DOF SEES STRONG ECONOMIC REBOUND IN 2026 AMID TEMPORARY SLOWDOWN

The Department of Finance (DOF) expects the Philippine economy to recover strongly in 2026 after a temporary slowdown in the third quarter of 2025, when GDP grew 4.0% amid reduced government spending linked to an investigation into flood-control project anomalies.

“Although there has been a slowdown in government spending as we continue to address the flood-control corruption controversy,” Finance Secretary Ralph Recto said.

“This reflects the administration’s strong resolve for good governance and to spend only on legitimate, high-impact programs and projects.”

Recto said the spending adjustment is a “necessary” step to ensure transparency and efficiency.

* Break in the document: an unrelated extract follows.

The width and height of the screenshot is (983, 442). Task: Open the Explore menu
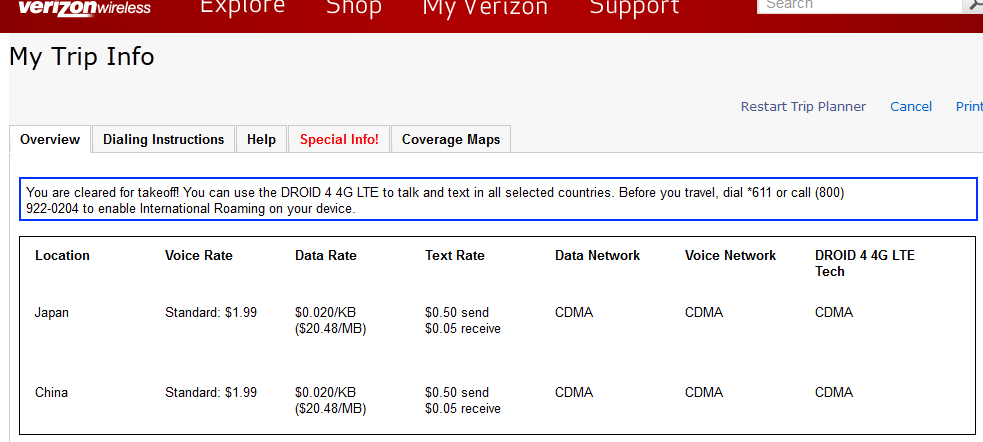coord(243,8)
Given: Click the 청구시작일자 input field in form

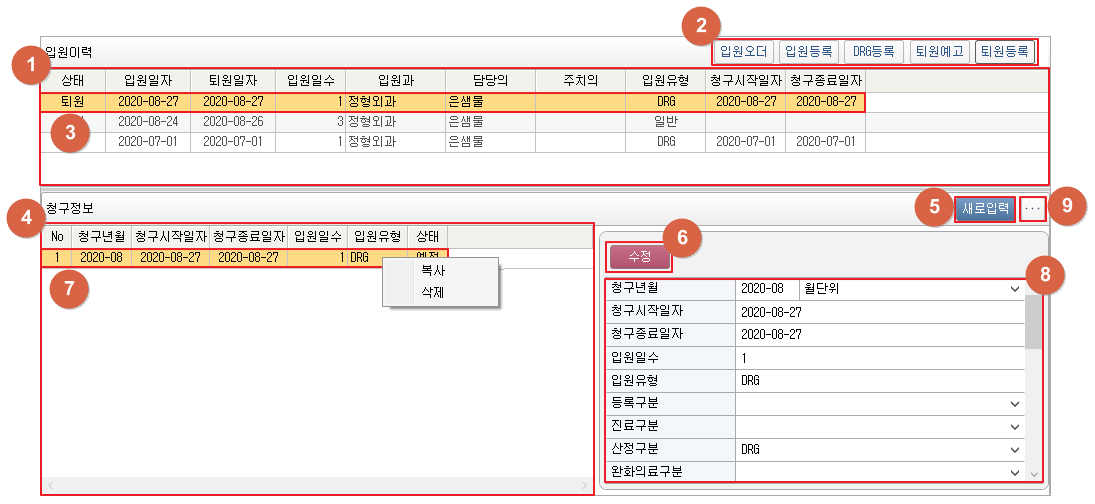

“This short-term adjustment will pave the way for more efficient, transparent, and accountable public spending moving forward,” he added.

For 2026, the ₱6.793-trillion proposed budget focuses on education, healthcare, agriculture, digitalization, and infrastructure—key pillars for sustainable growth. Reforms at the DPWH aim to boost transparency and coordination, while major projects like the Siargao Airport expansion and the new Caticlan-Boracay Airport are underway.

Recto highlighted continued investor confidence, citing Samsung Electro-Mechanics’ ₱50.7-billion commitment and talks with Hanwha Ocean and DL Group for technology and energy ventures.

“The government’s game-changing structural reforms and strategic investments will sustain the country’s economic momentum,” he said.

The Philippines has also applied to join the CPTPP, which is expected to expand trade and investment opportunities.

“The Philippines remains on a solid footing, with strong fundamentals and easing inflation,” Recto said.

“Improved governance and sound fiscal policies will drive a robust economic recovery in 2026.”